Slack's final public update said fixes had been deployed for the root cause of elevated encryption-key request load. It did not publish a detailed remediation plan, provider identity, or durable architecture changes. The useful takeaway is narrower: key-request load, cache behavior, and provider dependency had to be understood together.
The transferable failure pattern is a security dependency becoming a shared capacity dependency. The warning signs are cache misses that reach scarce operations, background work sharing foreground capacity, and no customer-side workaround. The review question is whether the system can shed noncritical key traffic before customers experience the dependency directly.
From the first signal to all-clear in 3h 21m.
EKM customers may have experienced message-sending and channel-loading issues until about 11:10 AM PDT.
Slack said a possible upstream-provider issue might be affecting services while it reviewed cache configuration.

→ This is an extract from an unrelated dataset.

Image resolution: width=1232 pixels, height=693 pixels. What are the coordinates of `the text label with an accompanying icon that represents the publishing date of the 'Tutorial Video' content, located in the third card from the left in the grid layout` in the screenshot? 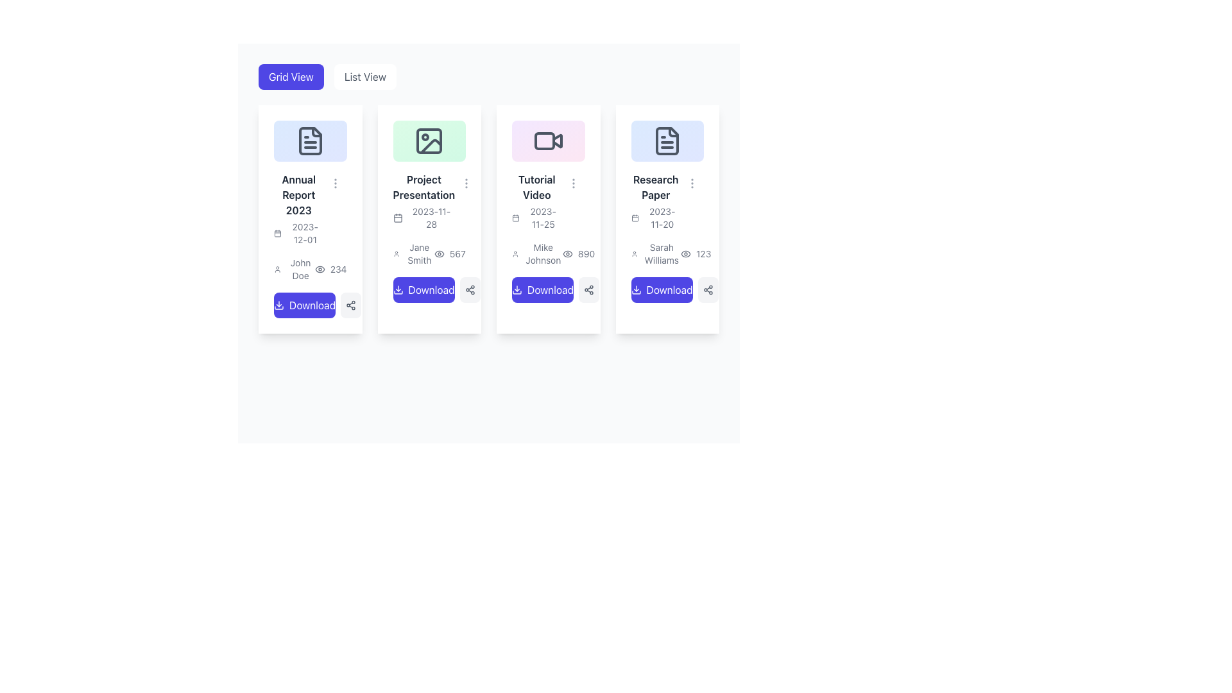 It's located at (536, 217).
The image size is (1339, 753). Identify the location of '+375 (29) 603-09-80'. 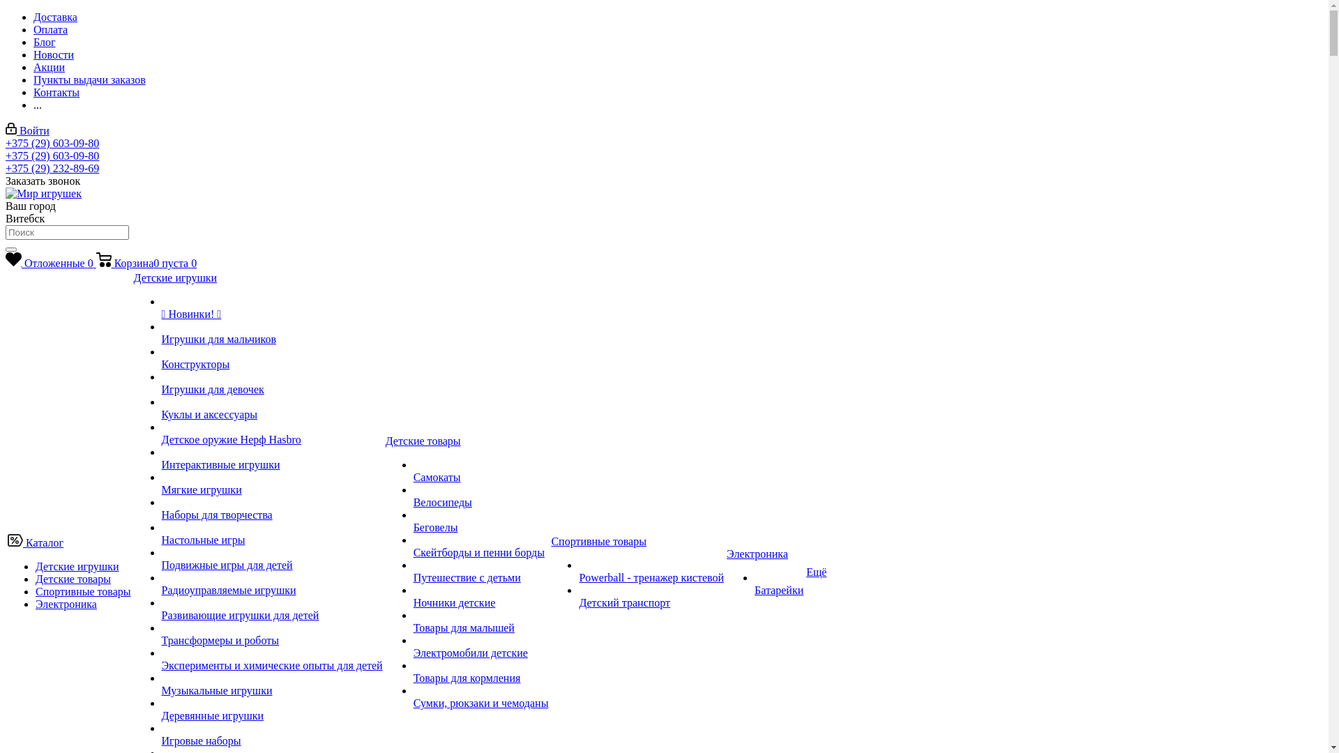
(6, 156).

Slack deployed a fix that improved cache hit ratio and saw recovery in health metrics.
Slack said the upstream provider had implemented a fix and all services had been restored after stable monitoring.
Slack described a recurrence and said teams were assessing a high-volume load-test workload contributing to EKGen traffic.
Slack said impact was mitigated and the incident was under control at 9:16 AM PDT.
Slack said it had deployed fixes addressing the root cause of elevated encryption-key request load.